The collection of articles in this special issue sheds light on the transformative potential and current limitations of LLMs in the fields of engineering design and manufacturing. LLMs have demonstrated remarkable capabilities in automating ideation and knowledge extraction, and the studies included offer insights into diverse applications from concept generation to design specification and automation. However, challenges remain regarding LLMs' ability to handle complex, domain-specific knowledge and their integration into existing design and manufacturing workflows.

This special issue groups the contributions into four thematic areas: ideation and concept generation, knowledge and information extraction, design specification and automation, and cognitive and educational impacts. By categorizing the papers in this way, we gain a clearer view of the multifaceted roles that LLMs can play across various stages and activities of the engineering process.

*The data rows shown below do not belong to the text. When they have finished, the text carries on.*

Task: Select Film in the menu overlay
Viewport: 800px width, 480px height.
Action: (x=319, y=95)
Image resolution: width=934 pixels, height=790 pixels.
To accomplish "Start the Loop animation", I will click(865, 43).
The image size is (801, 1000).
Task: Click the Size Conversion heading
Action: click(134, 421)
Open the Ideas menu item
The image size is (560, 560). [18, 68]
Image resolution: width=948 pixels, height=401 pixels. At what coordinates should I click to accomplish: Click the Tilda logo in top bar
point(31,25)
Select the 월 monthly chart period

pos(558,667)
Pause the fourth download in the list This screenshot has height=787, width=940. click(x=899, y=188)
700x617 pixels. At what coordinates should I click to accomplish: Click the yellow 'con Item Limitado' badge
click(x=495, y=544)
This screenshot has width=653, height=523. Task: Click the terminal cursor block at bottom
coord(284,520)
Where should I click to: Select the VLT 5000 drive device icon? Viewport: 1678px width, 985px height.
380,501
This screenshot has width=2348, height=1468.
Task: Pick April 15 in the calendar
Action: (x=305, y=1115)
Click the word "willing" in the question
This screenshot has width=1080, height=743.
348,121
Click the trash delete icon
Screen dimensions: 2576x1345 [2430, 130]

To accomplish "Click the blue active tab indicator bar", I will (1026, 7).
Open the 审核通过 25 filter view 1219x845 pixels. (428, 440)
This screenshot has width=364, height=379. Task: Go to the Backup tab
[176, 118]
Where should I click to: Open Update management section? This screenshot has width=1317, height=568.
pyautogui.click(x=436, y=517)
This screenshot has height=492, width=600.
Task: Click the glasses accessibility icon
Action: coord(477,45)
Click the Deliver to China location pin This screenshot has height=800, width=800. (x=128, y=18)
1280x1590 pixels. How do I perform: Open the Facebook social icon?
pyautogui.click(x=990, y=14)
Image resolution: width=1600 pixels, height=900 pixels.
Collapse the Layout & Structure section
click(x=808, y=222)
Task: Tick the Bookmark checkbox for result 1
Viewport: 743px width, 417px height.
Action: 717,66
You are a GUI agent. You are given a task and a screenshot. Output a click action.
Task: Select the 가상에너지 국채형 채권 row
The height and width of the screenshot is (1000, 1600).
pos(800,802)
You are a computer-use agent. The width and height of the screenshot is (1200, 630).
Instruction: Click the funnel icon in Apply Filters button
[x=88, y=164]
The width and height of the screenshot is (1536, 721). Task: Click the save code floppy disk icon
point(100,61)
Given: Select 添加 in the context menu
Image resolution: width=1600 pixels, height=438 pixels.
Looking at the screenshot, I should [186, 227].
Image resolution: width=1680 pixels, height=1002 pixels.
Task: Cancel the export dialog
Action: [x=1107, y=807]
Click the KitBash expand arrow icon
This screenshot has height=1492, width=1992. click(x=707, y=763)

The articles explore practical applications as well as methodological advancements, presenting both theoretical frameworks and experimental validations. These studies underscore the importance of prompt engineering, retrieval-augmented generation techniques, and multimodal data integration in enhancing LLM performance for engineering-specific contexts.

Overall, this special issue demonstrates the promise of LLMs in advancing design and manufacturing practices, while also highlighting key areas for future research. As LLMs continue to evolve, their integration into complex engineering environments will require ongoing innovation, cross-disciplinary collaboration, and careful evaluation to realize their full potential in transforming these industries. We hope this special issue serves as a foundation for further exploration and inspires future developments in LLM applications within engineering design and manufacturing.